On the one hand, the department promotes cheese through Pizza and fast food chains and on the other, as recent NY Times research indicates it also promotes reducing cheese consumption for health benefits. Apparently they are feeding the population with subsidized cheap high calories while blasting them to show more restraint and not fall victim to obesity. I am sorry I don't get this at all. A department that has such self-interest in making the most out of its $140 million budget surely is not in a position to talk about obesity. Its easy to see the conflict of interest in this.

The problem is also more inherent to how capitalism has evolved in the last hundred years. While losses, in terms of health-care costs and obesity concerns, have become public, the profits, from rising dairy production, are private. Much like the banks, who keep their profits but rub their losses on public through threats (real or perceived is up to the reader to decide) of systemic collapses, these institutions have the mandate to increase dairy consumption but also "fight" public health concerns.
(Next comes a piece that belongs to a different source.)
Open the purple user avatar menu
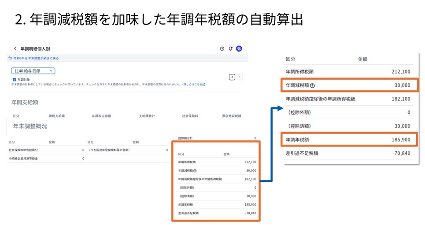The height and width of the screenshot is (239, 425). click(239, 49)

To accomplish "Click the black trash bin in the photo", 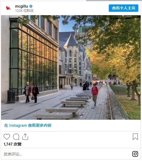I will 11,96.
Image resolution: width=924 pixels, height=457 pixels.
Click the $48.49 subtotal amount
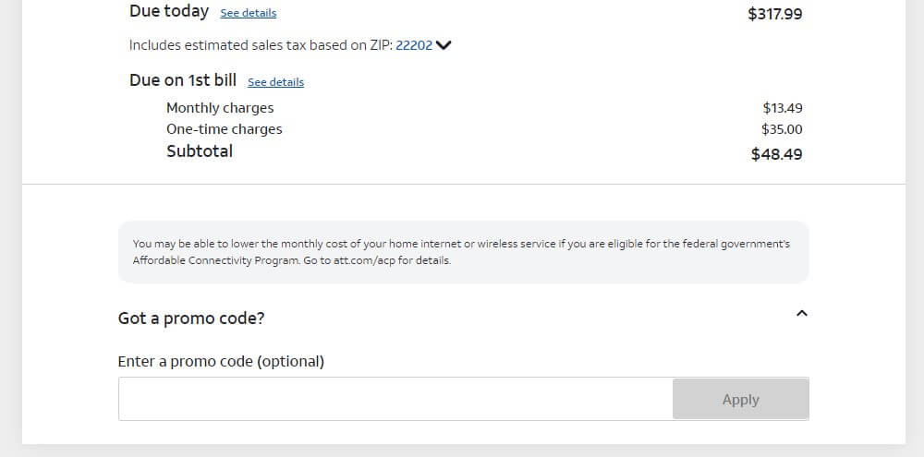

Except for the astute observer, such things largely go unnoticed by the general public. Praise needs to be bestowed upon NY Times for bringing such issues out. This is exactly what journalism was born to do. In open democracies, transparency only comes from media when our representatives unleash these duplicitous schemes on the public. In the end, its up to us to decide whether eating that double-cheese crusted pizza will increase our health-care bills or not. If we don't show that restraint, I guess we cant criticize the Government for not reforming the health care issues. But what about those marketing campaigns I saw as a kid which made me say cheese? Marketing should be left to the businessmen themselves and not pushed by the Government. If a Govt. Department markets dairy products aggressively, and makes deals with chains like Dominoes, to push more cheese, they have no ground to tell the same public not to eat that cheese.